Alors faut-il s'étonner de la crise des IUT ? Alors qu'auparavant les IUT (qui font partie des universités) bénéficiaient d'un budget qui leur était directement attribué, prenant en compte leurs
spécificités, dorénavant, c'est leur université de rattachement qui en dispose et peut donc décider des crédits alloués aux IUT... et éventuellement les raboter pour améliorer à la marge le
financement d'autres filières encore plus sous-financées.
Le passage en force systématique du ministère a conduit à des protestations très larges contre le projet de réforme de la formation des enseignants, contre la reconnaissance des diplômes profanes
des instituts catholiques comme diplômes nationaux et contre le projet d'un nouveau statut des enseignants-chercheurs. Ce dernier, sous couvert de "modulation", prévoit d'augmenter fortement le
service d'enseignement des universitaires qui seraient moins bien évalués en tant que chercheurs.
Personne n'est dupe : la décision finale, qui est l'apanage du président d'université, serait prise à n'en pas douter en fonction des tâches d'enseignement à assurer et non de la qualité de la
recherche. Et ce, alors que la qualité des processus d'évaluation se dégrade. Non content de considérer l'enseignement comme une sanction, le gouvernement traite la recherche universitaire comme
une variable d'ajustement.
La "réforme" des organismes de recherche se fait sans la moindre concertation, alors que les instances scientifiques et les organisations représentatives ont fait nombre de propositions. Ils sont
progressivement privés des moyens structuraux et financiers pour mettre en oeuvre une politique scientifique dans la durée. Les UMR (Unités mixtes de recherche) entre organismes et universités
sont mises en cause, et dans leur nombre, et dans leurs possibilités d'action. Le vieux projet de la droite de casser le CNRS est en marche. Cela converge vers une prise en main directe du
pouvoir politique sur les orientations de recherche, laquelle est explicitement revendiquée par Nicolas Sarkozy, en contradiction avec les pratiques des grands pays de recherche.

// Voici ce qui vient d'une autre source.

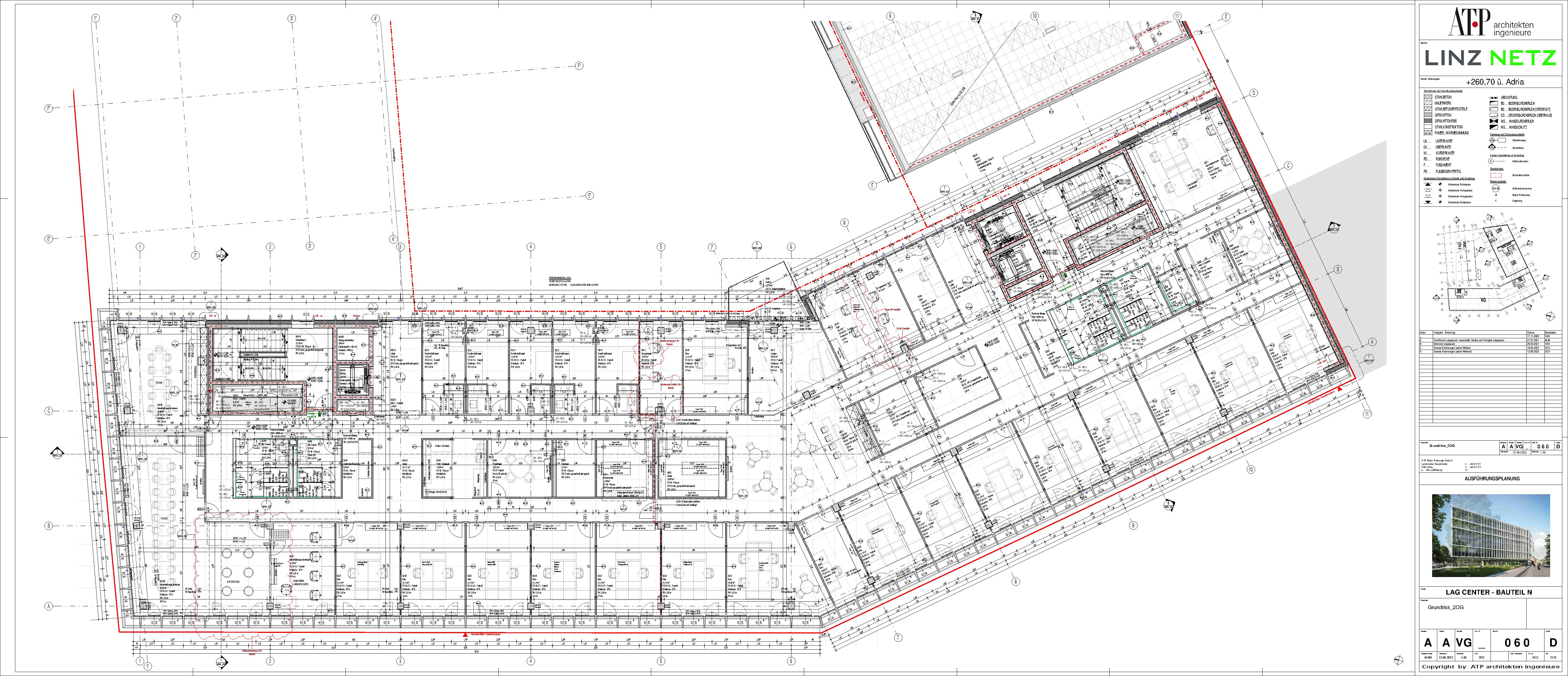
Task: Select the STAHLBETON hatch legend symbol
Action: [x=1428, y=97]
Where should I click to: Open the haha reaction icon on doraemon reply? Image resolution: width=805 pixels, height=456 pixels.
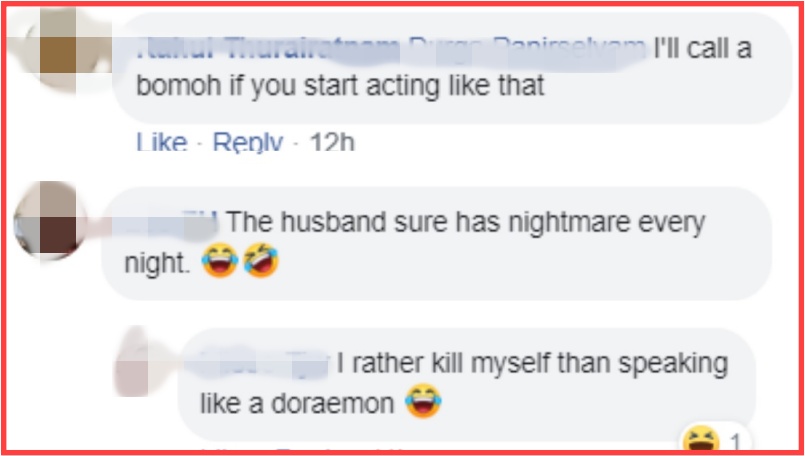pos(701,441)
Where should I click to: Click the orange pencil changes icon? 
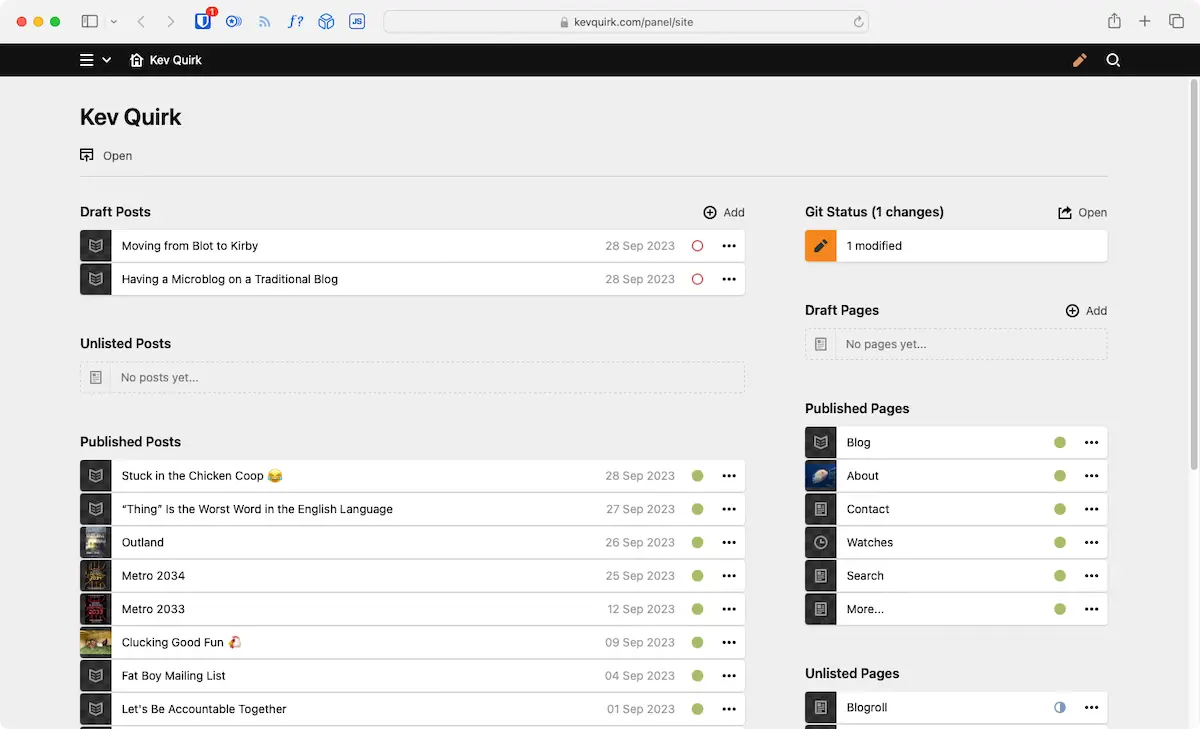[x=1079, y=60]
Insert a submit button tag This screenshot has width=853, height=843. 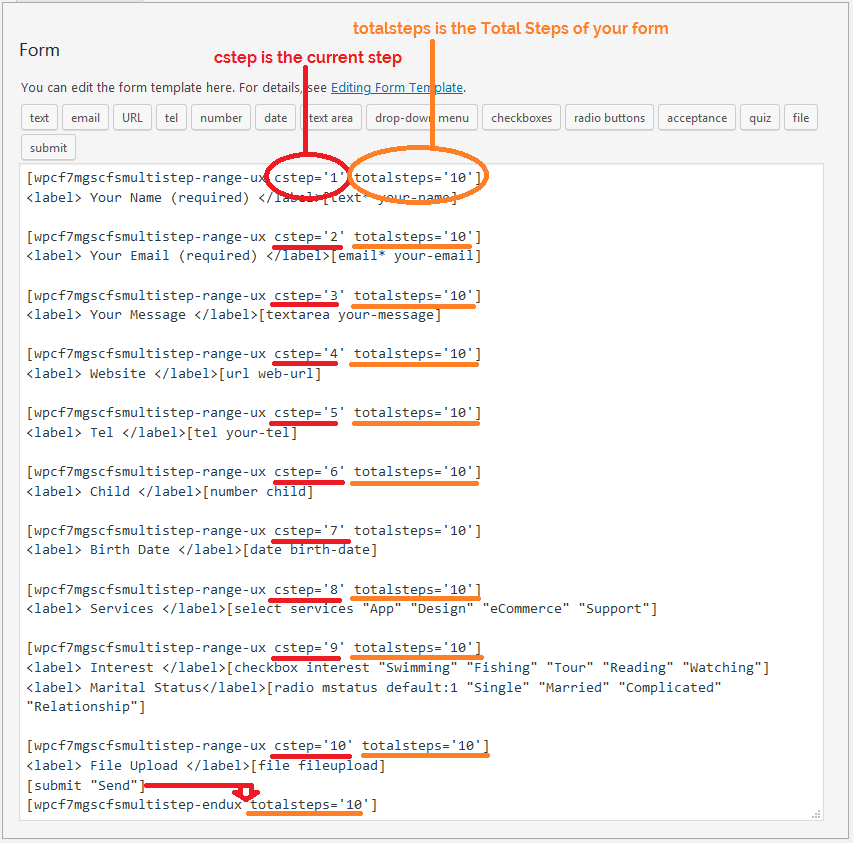(x=48, y=148)
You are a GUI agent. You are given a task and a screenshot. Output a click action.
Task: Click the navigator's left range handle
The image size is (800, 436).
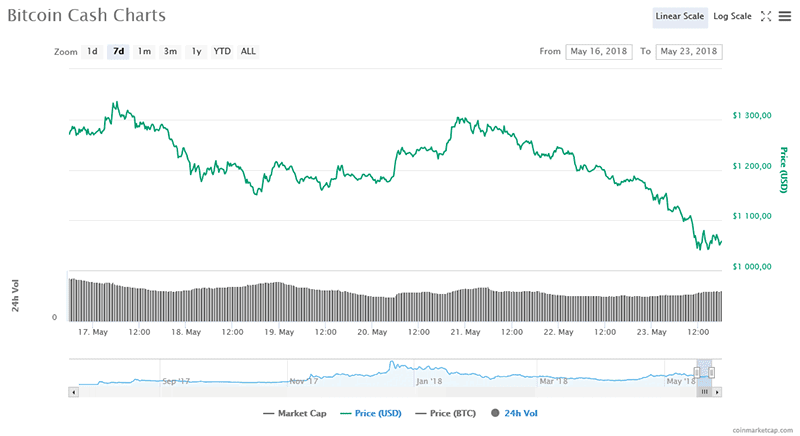(697, 372)
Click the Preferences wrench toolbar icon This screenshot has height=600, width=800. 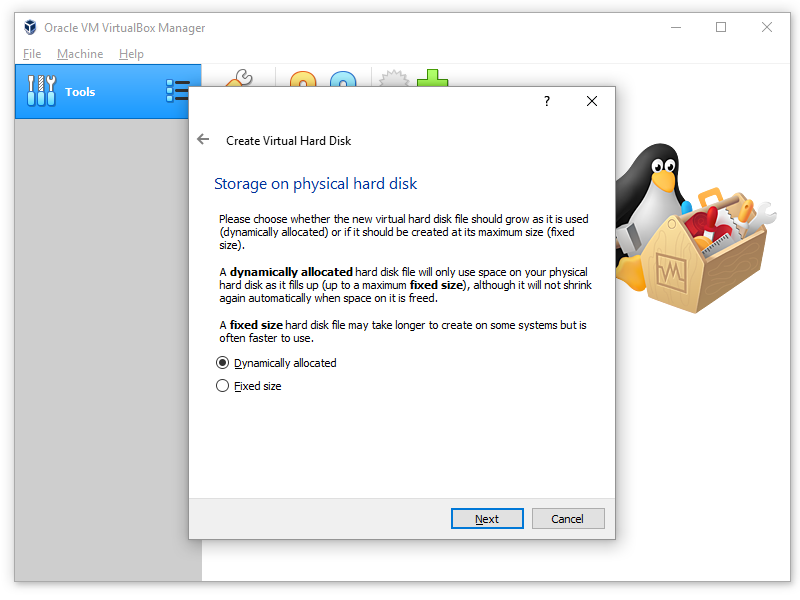pyautogui.click(x=239, y=78)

Pour le parti socialiste, cette situation est insupportable à la fois du fait du profond mépris du gouvernement à l'égard de tous ceux qui ont à coeur de faire fonctionner les laboratoires, les
universités et les organismes, et aussi en raison de la gravité de ses conséquences pour l'avenir du pays. Nous voulons proposer un avenir à nos universités, nos laboratoires publics et privés et
ceux qui en font partie. Cet avenir, il doit être construit collectivement, notamment au travers des batailles qui se mènent aujourd'hui. C'est pourquoi le parti socialiste a décidé d'initier une
convention sur l'enseignement supérieur et la recherche.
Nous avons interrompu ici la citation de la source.